CAUSES OF THE REBELLION, &c. &c.
It is always a bold undertaking in a private individual to become the advocate of a suffering people. It is peculiarly difficult at the present moment to be the advocate of the people of Ireland, because there are among them men who have taken the power of redress into their own hands, and committed acts of outrage and rebellion which no sufferings could justify, and which can only tend to aggravate ten-fold the other calamities of their country. Deeply impressed, however, as I am with a conviction that these difficulties stand in my way, I shall yet venture to state to Englishmen the case of Ireland. In doing so, I rest not on a vain confidence in my own strength, but on the nature of the cause I plead; for I am convinced, that when the train of measures which have led that miserable country into its present situation shall be fully disclosed, it will be but little difficult to rouze the people of England not merely to commiserate a distressed country, but excite them to exert their constitutional endeavours, as head of the British empire, to avert the destruction of its principal member.
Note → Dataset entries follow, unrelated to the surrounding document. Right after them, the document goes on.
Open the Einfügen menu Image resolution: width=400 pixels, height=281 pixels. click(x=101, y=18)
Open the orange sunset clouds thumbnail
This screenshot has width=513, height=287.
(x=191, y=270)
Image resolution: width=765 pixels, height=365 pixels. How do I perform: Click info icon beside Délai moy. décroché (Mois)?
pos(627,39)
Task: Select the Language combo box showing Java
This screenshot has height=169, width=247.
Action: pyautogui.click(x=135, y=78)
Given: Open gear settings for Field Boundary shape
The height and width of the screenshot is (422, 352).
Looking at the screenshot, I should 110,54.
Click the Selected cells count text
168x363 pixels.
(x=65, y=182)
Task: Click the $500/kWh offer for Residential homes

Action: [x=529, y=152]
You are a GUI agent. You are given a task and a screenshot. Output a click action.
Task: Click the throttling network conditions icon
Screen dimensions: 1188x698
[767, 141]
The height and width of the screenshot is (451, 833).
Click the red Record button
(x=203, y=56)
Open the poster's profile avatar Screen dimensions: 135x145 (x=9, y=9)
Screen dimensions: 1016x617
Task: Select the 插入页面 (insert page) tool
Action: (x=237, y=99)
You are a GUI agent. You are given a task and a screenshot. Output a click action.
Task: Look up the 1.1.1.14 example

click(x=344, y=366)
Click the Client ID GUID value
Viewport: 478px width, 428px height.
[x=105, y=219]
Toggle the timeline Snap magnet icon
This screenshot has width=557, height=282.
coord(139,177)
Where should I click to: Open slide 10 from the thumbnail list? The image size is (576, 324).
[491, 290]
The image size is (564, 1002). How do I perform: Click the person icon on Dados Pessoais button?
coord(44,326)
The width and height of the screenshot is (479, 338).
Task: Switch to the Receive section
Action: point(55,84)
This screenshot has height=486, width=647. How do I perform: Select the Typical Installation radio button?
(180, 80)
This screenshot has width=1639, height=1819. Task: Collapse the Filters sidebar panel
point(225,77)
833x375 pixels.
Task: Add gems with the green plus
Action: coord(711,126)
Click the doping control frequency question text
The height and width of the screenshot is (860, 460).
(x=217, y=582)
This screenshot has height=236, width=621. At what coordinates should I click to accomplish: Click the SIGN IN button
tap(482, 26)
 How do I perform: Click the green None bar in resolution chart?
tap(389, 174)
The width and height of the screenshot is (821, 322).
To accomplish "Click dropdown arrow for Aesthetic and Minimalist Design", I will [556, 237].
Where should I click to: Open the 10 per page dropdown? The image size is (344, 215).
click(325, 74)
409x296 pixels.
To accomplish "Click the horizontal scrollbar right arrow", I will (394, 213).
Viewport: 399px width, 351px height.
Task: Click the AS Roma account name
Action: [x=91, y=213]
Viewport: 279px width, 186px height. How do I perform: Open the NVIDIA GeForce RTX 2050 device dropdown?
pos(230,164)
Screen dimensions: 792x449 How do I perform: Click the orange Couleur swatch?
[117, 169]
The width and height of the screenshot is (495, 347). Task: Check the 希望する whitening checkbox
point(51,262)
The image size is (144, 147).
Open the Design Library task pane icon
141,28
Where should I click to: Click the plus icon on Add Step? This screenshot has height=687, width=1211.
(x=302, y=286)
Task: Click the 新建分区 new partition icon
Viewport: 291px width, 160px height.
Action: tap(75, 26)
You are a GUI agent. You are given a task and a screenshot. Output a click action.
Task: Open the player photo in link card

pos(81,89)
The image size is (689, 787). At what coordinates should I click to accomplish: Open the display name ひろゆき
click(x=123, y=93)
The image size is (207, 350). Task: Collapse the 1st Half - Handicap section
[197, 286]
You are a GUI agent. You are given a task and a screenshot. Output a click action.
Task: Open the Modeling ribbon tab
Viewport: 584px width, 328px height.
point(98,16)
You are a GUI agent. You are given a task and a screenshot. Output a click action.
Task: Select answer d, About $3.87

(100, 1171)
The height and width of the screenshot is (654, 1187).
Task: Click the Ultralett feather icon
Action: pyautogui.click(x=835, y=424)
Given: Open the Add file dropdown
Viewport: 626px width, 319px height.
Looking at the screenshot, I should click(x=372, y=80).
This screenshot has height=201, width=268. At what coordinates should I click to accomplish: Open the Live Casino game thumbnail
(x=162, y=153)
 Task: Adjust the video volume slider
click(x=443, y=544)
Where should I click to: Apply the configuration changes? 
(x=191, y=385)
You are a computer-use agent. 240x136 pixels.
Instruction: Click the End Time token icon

There is another circumstance which gives me hope. The people of England at this hour feel themselves much more interested in what concerns Irishmen, than they have ever done at any former period. Whatever mischiefs may have resulted to human society from that kind of philosophic illumination by which modern times are distinguished, one certain good at least has been produced by it—men have become better acquainted—the bond of a common nature has been strengthened—and each country begins to feel an interest in the concerns of every other. It is not to a more extensive personal intercourse, or to the creation of any new principles of political union, that this is to be attributed. It is owing solely to an increased communication of sentiment and feeling—to a knowledge which has diffused itself through the world that the human mind is every where made of the same materials, and that on all the great questions which concern man's interest in society, the men of every country think alike. Hence has arisen an increased sympathy between nations—if not between those who govern them, at least between those by whom they are constituted; and hence too has it followed, that those national antipathies which had so long debased and afflicted mankind, are now become less strong and rancorous; and, it may be reasonable to hope, will one day be known no more.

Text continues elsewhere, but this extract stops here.